PROBLEM TO SOLVE >>
From the first line of the entries below, reproduce everything exactly through the line with "Task: Collapse the サポート dropdown chevron", and nothing more.

THE DATA >>
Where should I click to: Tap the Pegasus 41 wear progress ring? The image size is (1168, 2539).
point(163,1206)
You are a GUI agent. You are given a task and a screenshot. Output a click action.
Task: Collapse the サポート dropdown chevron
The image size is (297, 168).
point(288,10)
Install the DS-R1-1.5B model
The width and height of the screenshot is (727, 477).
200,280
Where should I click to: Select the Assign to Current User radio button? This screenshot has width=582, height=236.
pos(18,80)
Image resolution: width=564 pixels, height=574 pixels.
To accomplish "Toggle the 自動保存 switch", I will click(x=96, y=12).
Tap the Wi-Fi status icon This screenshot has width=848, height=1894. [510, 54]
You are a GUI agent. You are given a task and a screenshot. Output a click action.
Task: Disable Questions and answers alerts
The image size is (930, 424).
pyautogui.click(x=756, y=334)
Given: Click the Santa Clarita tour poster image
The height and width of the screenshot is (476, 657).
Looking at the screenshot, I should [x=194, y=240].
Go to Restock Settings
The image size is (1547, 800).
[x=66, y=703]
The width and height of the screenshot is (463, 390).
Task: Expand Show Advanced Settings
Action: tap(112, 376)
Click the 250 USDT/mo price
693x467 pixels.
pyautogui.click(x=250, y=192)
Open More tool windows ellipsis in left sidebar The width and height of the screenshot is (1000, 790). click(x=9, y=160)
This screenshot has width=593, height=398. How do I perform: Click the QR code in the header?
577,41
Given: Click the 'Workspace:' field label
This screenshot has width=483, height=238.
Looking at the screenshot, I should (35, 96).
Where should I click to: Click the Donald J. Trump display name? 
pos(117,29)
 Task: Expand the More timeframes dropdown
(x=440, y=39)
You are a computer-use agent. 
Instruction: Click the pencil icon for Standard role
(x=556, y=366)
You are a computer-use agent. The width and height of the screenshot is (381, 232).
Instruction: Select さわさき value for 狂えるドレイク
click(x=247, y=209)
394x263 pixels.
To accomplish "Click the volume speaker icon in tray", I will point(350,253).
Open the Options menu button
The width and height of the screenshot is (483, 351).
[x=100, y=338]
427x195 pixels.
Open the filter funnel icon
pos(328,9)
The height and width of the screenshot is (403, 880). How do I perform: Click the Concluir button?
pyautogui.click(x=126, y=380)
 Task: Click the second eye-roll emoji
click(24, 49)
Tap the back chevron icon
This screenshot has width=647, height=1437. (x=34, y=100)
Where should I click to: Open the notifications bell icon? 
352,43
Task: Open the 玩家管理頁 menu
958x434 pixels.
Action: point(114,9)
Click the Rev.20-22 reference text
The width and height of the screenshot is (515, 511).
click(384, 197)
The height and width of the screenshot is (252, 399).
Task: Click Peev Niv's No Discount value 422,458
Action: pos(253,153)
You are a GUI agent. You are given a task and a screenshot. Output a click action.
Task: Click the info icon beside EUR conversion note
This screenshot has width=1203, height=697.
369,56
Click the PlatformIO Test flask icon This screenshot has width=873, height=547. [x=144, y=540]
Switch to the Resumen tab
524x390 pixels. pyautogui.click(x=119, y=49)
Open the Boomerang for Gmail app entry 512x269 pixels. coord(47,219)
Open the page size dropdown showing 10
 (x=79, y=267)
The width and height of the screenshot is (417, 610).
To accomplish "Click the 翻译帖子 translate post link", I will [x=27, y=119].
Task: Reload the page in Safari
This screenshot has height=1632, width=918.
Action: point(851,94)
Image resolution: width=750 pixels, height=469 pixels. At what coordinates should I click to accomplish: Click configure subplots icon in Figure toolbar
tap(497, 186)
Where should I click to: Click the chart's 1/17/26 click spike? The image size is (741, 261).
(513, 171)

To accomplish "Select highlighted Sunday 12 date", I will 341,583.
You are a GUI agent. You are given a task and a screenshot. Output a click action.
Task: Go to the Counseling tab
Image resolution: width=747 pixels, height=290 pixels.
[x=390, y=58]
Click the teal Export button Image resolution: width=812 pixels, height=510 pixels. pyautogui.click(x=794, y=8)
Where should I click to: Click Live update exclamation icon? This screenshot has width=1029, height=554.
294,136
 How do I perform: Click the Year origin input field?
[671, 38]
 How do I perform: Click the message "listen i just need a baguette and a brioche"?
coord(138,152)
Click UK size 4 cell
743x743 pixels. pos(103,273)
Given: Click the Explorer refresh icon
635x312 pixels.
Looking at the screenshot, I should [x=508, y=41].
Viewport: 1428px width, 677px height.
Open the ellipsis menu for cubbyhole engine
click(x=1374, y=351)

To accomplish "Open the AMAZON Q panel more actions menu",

RESULT OF THIS EXERCISE >>
Where should I click to: Tap the Pegasus 41 wear progress ring? The image size is (1168, 2539).
point(163,1206)
You are a GUI agent. You are given a task and a screenshot. Output a click action.
Task: Collapse the サポート dropdown chevron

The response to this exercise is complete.